Edinburgh Fringe: Scientists experiment on stage
With shows celebrating Albert Einstein, the wonders of physics and the science of sex, this year's Edinburgh Fringe has an influx of scientists who have swapped the lecture theatre for the stage.
The Fringe is the world's largest performing arts festival, but this year the phrase "experimental theatre" has taken on an entirely new meaning.
In one Fringe show, titled Festival of the Spoken Nerd, three stand-up comedians and science buffs create a "fire tornado" on stage, electrocute a pickle and conduct other cool experiments.
Elsewhere, a physicist weaves drama into a quantum mechanics lecture, while Professor Peter Higgs - who discovered the Higgs boson - turned up to take part in one performance of a "stand-up physics" show named after him.
There are at least four shows combining science and comedy to explain relationships and sex, and a musical about Einstein, titled Relativitively Speaking, promises to prove that "Einstein = Musical Comedy Squared!"
"One link between science and theatre, is that we're both concerned with working out how things work and finding answers to problems," explains playwright Rob Drummond.
"We're both concerned with the quest for something that's unobtainable, and that's the truth."
Later this month, Drummond will chair a debate in Edinburgh titled Big Bang Theatre. It was organised by the Playwright's Studio Scotland after they noticed a trend at this year's festival for more shows based on scientific discovery.
Drummond believes the reason is linked to people looking to science rather than religion to explain the mysteries of the universe.
"With science answering many of those questions that we previously thought were unanswerable outside the realms of superstition and religious thinking, it's taken on a new importance in our lives," he says.
"I was brought up in a Church of Scotland household and, for the last decade, I've been slowly moving away from that and science is the thing that's taken hold of me more than anything.

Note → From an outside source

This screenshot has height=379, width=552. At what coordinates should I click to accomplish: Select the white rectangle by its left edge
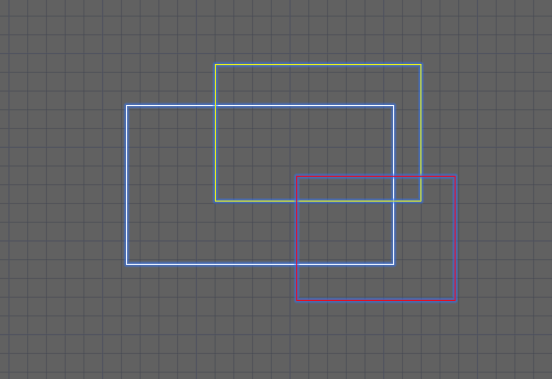pyautogui.click(x=127, y=185)
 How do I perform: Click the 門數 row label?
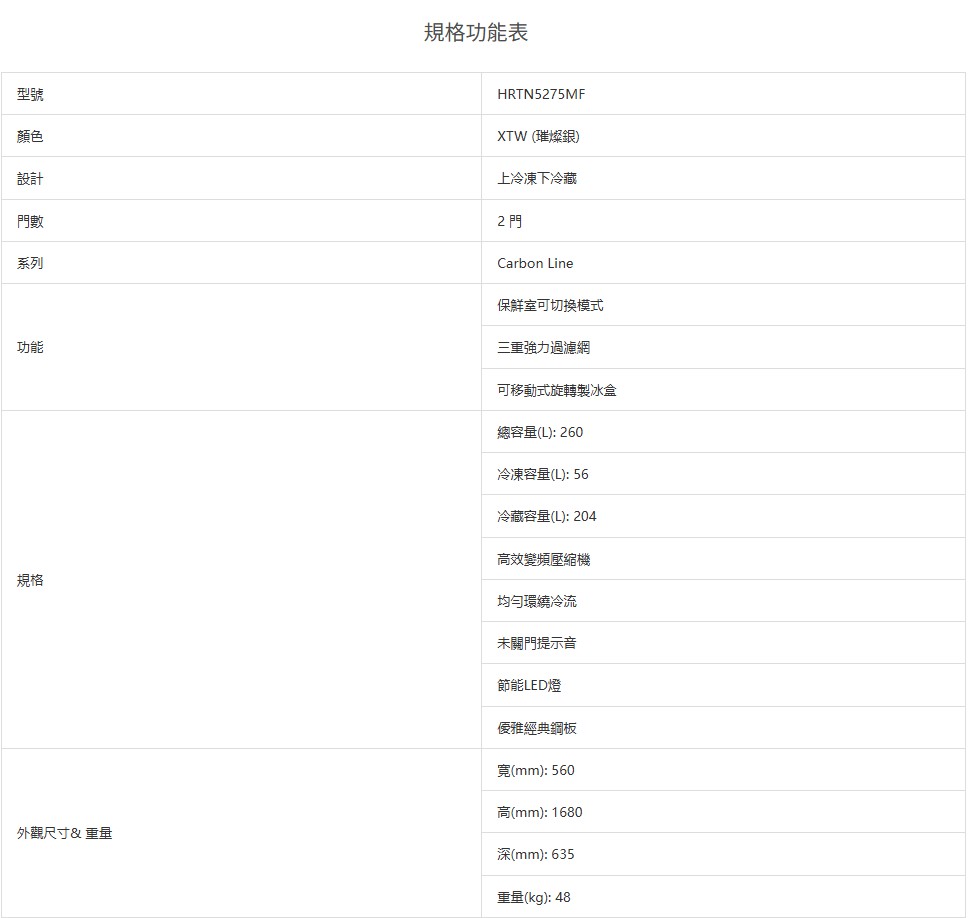30,221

Now I'm a bit obsessed with science and quantum physics."
Andrea Brunello, a professional actor with a PhD in theoretical physics, has written and stars in The Principle of Uncertainty, which he describes as a real quantum mechanics lecture with a dramatic twist.

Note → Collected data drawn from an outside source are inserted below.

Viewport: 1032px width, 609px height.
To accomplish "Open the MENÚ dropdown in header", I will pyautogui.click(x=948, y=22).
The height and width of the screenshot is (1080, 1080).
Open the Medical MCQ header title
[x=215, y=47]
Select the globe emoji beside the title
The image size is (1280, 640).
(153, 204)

He says the addition of theatrical drama is crucial to ensure that science "talks to human beings and is not cold and detached".
"I believe that people are realising how important it is to have an understanding of our reality," he says.
Brunello's play is the first product of a collaboration with the physics department of the University of Trento in Italy to create theatrical science, or perhaps scientific theatre.
Brunello refers to the shows at the Fringe about "giants" of science like Einstein, Higgs and Sir Isaac Newton.
"I think people are starting to understand that these giants can make the world better," he says. "If we had more Newtons, say, in the world, I think the world would be much better.
"People want to be part of that and they are curious about it. These are becoming like pop culture icons."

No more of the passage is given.